A radio telescope is a specialized antenna and radio receiver used to detect radio waves from astronomical radio sources in the sky. Radio telescopes are the main observing instrument used in radio astronomy, which studies the radio frequency portion of the electromagnetic spectrum, just as optical telescopes are used to make observations in the visible portion of the spectrum in traditional optical astronomy. Unlike optical telescopes, radio telescopes can be used in the daytime as well as at night.

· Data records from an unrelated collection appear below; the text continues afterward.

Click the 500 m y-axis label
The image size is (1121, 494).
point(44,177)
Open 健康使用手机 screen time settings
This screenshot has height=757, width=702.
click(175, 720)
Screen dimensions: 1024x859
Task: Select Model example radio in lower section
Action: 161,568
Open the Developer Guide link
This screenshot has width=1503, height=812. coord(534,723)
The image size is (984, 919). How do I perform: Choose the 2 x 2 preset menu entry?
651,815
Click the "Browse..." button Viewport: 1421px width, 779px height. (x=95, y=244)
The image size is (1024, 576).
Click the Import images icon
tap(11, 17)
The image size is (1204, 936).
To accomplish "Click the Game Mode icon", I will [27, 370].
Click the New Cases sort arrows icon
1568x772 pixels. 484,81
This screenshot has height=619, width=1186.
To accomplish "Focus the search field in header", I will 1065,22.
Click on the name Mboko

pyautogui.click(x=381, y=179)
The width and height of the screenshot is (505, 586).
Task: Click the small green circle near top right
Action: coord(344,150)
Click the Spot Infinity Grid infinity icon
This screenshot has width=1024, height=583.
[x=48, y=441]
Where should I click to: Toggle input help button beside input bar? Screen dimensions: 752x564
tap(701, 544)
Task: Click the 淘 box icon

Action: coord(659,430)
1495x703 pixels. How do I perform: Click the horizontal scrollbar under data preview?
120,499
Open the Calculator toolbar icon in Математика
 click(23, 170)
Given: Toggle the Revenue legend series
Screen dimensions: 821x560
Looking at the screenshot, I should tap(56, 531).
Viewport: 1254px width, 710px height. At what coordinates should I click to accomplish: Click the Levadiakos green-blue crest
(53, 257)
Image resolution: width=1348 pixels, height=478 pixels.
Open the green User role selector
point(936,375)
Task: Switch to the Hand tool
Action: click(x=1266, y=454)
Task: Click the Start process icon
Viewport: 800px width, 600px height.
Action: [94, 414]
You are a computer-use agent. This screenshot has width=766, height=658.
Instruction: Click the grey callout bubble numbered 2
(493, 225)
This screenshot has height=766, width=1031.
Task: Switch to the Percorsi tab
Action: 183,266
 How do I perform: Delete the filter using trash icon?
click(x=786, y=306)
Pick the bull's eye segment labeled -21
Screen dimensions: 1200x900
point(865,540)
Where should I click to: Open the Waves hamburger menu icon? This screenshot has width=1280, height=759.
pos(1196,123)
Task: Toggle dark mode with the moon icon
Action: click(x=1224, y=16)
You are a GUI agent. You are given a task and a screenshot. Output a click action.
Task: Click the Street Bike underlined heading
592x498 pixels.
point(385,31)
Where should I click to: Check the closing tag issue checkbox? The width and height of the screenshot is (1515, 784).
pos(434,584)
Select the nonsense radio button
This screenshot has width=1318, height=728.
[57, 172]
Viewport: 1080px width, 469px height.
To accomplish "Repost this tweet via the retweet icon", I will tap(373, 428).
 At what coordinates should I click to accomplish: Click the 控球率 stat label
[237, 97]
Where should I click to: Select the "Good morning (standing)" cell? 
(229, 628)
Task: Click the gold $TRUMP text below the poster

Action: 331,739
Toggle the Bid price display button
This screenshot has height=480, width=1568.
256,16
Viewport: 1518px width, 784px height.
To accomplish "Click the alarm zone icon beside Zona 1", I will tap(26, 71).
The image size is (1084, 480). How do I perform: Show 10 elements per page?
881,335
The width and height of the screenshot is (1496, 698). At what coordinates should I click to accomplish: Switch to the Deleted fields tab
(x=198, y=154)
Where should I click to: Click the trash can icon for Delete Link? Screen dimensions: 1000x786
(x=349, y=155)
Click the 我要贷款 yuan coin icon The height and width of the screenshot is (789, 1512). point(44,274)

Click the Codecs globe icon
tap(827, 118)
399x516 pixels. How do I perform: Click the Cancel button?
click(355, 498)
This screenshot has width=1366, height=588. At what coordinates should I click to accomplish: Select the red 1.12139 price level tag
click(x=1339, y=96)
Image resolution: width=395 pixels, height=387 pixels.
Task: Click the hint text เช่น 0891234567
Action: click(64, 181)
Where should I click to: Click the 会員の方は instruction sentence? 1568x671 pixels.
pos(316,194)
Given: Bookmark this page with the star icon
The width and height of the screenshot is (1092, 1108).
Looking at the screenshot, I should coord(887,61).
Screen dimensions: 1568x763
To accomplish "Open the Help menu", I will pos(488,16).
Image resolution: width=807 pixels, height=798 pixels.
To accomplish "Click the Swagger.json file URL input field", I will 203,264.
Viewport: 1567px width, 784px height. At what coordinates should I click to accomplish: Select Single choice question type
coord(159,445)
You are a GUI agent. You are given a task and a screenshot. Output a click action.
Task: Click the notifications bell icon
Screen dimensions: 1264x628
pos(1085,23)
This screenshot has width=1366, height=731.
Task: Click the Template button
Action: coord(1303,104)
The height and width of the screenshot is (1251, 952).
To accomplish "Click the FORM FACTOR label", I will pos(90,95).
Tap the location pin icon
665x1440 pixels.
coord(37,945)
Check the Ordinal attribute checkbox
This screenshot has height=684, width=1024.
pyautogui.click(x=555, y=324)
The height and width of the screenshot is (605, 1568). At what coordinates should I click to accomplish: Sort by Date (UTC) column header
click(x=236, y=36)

Since astronomical radio sources such as planets, stars, nebulas and galaxies are very far away, the radio waves coming from them are extremely weak, so radio telescopes require very large antennas to collect enough radio energy to study them, and extremely sensitive receiving equipment. Radio telescopes are typically large parabolic ("dish") antennas similar to those employed in tracking and communicating with satellites and space probes. They may be used individually or linked together electronically in an array. Radio observatories are preferentially located far from major centers of population to avoid electromagnetic interference (EMI) from radio, television, radar, motor vehicles, and other man-made electronic devices.

Radio waves from space were first detected by engineer Karl Guthe Jansky in 1932 at Bell Telephone Laboratories in Holmdel, New Jersey using an antenna built to study radio receiver noise. The first purpose-built radio telescope was a 9-meter parabolic dish constructed by radio amateur Grote Reber in his back yard in Wheaton, Illinois in 1937. The sky survey he performed is often considered the beginning of the field of radio astronomy.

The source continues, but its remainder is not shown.